_Your objective_: Please state how many lines in the records below contain the word "will"; the answer should be a number and nothing else.

────────

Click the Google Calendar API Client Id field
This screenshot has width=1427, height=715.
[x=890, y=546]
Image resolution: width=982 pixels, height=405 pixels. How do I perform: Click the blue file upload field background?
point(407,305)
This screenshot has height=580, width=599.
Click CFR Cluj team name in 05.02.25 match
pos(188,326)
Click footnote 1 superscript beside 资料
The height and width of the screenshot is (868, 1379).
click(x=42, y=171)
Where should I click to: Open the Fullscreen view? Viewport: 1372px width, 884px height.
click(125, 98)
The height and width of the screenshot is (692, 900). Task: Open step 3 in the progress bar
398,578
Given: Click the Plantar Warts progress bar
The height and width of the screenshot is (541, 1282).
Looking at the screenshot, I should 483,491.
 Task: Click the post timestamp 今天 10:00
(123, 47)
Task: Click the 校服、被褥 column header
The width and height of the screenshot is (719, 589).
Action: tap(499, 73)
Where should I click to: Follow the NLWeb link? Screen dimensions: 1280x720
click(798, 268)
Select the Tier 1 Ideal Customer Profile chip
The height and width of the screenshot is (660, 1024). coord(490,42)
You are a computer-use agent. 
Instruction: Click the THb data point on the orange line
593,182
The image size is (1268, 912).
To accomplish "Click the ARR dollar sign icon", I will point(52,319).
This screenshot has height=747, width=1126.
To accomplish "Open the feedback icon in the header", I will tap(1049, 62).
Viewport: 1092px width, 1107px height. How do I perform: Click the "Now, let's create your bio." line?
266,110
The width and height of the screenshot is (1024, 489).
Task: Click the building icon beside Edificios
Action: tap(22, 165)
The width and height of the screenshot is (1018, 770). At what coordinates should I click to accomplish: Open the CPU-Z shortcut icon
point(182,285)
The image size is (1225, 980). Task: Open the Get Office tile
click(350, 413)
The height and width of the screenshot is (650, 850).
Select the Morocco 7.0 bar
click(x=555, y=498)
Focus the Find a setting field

────────

_Exercise answer_: 2